首先,要 明确自己要爬取什么内容 ,需求明确了,后面才能有的放矢;然后,要 分析目标网站,包括 URL 结构,HTML 页面,网络请求及返回的结果等,目的就是要找到我们要爬取的目标位于网站的哪一个位置,我们如何才能获取到,从而指定爬取策略;接下来,就是 编码环节 了,使用代码去发起网络请求,解析网页内容,提取目标数据,并进行数据存储
分析目标网站
- URL组成结构
发现这个地址并没有新闻列表,审查元素可以发现真正的新闻列表地址
分析网页HTML结构
- 新闻详情页
可以找到标题 id="lblNewTitle"和内容id="lblNewContent"
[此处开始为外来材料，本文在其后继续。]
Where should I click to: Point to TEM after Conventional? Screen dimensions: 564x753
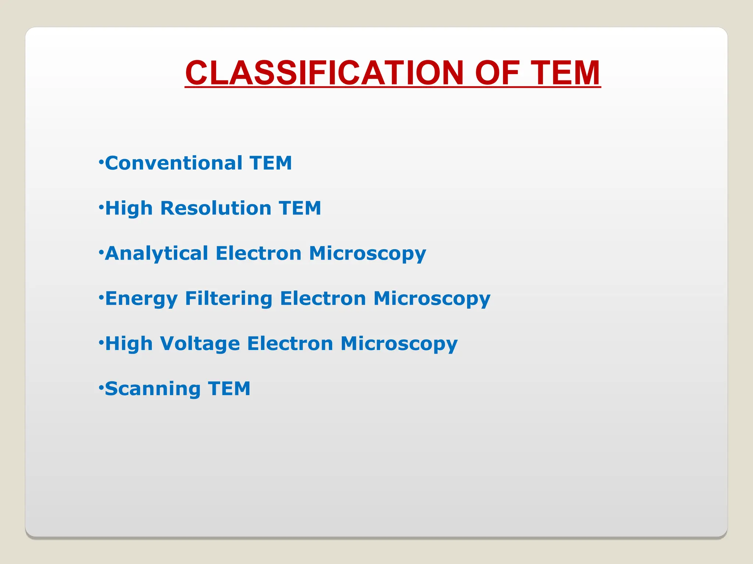click(x=271, y=163)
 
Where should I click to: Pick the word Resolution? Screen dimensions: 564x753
click(x=216, y=208)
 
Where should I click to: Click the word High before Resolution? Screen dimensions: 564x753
click(x=129, y=208)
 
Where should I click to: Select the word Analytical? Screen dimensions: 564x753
click(x=157, y=253)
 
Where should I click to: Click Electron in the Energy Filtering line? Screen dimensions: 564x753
click(x=323, y=298)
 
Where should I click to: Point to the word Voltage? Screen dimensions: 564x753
click(x=200, y=344)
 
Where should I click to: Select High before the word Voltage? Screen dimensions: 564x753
click(x=129, y=344)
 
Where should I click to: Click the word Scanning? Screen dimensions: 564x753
click(x=153, y=389)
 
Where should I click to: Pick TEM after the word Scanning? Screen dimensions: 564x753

html解析的方法有很多,这里使用 BeautifulSoup获取我们需要的信息
2.新闻列表页面
这里可以找到每一面有多少条新闻,每一条新闻对应的url,以及总共有多少页。
翻页的时候发现当我们点击下一页的时候,url并没有改变
查看网页源码可以发现,翻页只是发送了一个post请求获取数据
<body>
<form name="form1" method="post" action="./TradeNews.aspx" id="form1">
<div>
<script type="text/javascript">
var theForm = document.forms['form1'];
if (!theForm) {
theForm = document.form1;
}
function __doPostBack(eventTarget, eventArgument) {
if (!theForm.onsubmit || (theForm.onsubmit() != false)) {
theForm.__EVENTTARGET.value = eventTarget;
theForm.__EVENTARGUMENT.value = eventArgument;
theForm.submit();
}
}
</script>
我们可以发现点击翻页的时候刚好有一个TradeNews.aspx的请求,刚好对应上边的form action
点进去可以看到 请求Headers
Request URL:www.cnce7.com/index/Trade…
Request Method: POST
Form Data
可以看到__EVENTARGUMENT刚好对应第几页
__VIEWSTATE:一长串不知道啥的东西
__VIEWSTATEGENERATOR: 7053E3F7
__EVENTTARGET: objPageControl
__EVENTARGUMENT: 2
__VIEWSTATEENCRYPTED:
至此,我们已经可以自己实现post请求了
url = 'http://www.cnce7.com/index/TradeNews.aspx'
formdata = {'type': 'index',
'__VIEWSTATEGENERATOR': '7053E3F7',
'__EVENTTARGET': 'objPageControl',
'__EVENTARGUMENT': 2,
'__VIEWSTATEENCRYPTED': ''}
response = requests.post(url, data=formdata) # 返回Response对象
由于不知道__VIEWSTATE那一长串是啥,所以一开始没有发送这个数据,结果发现每次请求返回的数据都是第一页,这有点把萌新难住了,差点就要用第二种方式selenium模拟点击按钮来实现了。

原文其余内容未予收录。